Cette pesante rigueur sélective, disqualifie religions, philosophies, idéaux politiques. Ainsi tombent ces ponts qui mènent au dépassement de soi. Ainsi progresse un funeste monopole du rêve.

La technostructure impose donc son utopie, et procure un placebo au mal-être qui en résulte. De fait, les amputés du sens, les malmenés par l'absurde, les menacés du vertige pour cause de vide intérieur, se ruent sur béquilles et prothèses technologiques. Il s'agit-là d'une panacée dérisoire, car incapable de restaurer cet optimisme qui soutient l'existence.

L'intégrisme techniciste peut alors saturer le milieu ambiant de ses réalisations. Aussi, peu à peu, nos cerveaux se calquent sur le modèle informatique. Et, maintenant désarmées, dans l'impossibilité de se rassembler autour de solides convictions, les consciences cèdent à l'emprise du système. Ne subsistent – mais pour combien de temps encore? - que la révolte individuelle et son arme défensive: l'humour.

 

    Mr Nietzsche ne tenait guère la Bible en grande estime. Selon son analyse, les Saintes Écritures présentent, parmi d'autres carences, un défaut majeur. On n'y trouverait pas la moindre plaisanterie! Or, pour lui, un tel manque suffit à condamner un livre. Et de dénoncer alors cet « esprit de sérieux », lequel plombe tellement le domaine des idées. Car tout penseur qui se respecte, se doit d'aborder les concepts avec souplesse.

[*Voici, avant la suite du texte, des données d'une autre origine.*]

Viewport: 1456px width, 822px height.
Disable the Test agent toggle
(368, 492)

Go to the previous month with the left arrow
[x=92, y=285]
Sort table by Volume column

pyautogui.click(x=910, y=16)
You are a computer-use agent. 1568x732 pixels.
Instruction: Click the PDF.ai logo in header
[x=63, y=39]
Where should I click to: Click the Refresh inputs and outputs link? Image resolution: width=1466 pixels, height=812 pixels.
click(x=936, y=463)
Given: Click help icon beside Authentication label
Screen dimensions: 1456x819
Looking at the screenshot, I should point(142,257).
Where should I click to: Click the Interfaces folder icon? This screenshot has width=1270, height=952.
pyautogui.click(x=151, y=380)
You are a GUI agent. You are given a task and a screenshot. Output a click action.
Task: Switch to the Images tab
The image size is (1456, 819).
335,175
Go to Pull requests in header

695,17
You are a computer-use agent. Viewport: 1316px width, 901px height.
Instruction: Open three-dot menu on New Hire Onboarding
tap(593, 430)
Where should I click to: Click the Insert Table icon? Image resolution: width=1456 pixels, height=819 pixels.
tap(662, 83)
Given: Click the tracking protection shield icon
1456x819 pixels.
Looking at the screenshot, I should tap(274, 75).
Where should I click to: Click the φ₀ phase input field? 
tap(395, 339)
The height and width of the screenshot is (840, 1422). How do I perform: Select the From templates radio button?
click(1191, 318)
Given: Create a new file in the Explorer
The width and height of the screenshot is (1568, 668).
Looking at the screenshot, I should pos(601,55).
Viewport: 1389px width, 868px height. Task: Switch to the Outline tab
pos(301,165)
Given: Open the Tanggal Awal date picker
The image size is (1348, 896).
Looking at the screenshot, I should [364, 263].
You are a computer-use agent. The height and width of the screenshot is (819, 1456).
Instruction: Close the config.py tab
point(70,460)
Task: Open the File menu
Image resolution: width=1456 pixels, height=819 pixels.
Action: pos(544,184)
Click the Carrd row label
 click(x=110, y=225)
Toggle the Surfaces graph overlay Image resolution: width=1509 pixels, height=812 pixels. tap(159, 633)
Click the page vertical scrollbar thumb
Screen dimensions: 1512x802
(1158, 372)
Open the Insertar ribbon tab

On tient là une autre façon de raisonner, une logique dont l'inspiration correspond à cette absence de pesanteur qui est propre à la danse.

De nos jours, le « gai savoir », tant prôné par notre philosophe allemand, se fait particulièrement discret. La connaissance d'aujourd'hui se définit comme ressource économique, vecteur de croissance, moderne Eldorado. Dès lors, le pouvoir traite en héros ces tâcherons hautement spécialisés qui conçoivent, produisent et vendent un univers de plus en plus artificiel.

Considérée dans son ensemble, la pensée contemporaine pèse des tonnes. Cela, parce qu'elle se veut  tyranniquement cartésienne, et rentable.

 

    Il faut donc nous opposer à cette nouvelle sorte de « cornichons ». Celle qui s'active afin d'implanter chez tous, ses... cals à l'intelligence, ses... durillons à l'âme.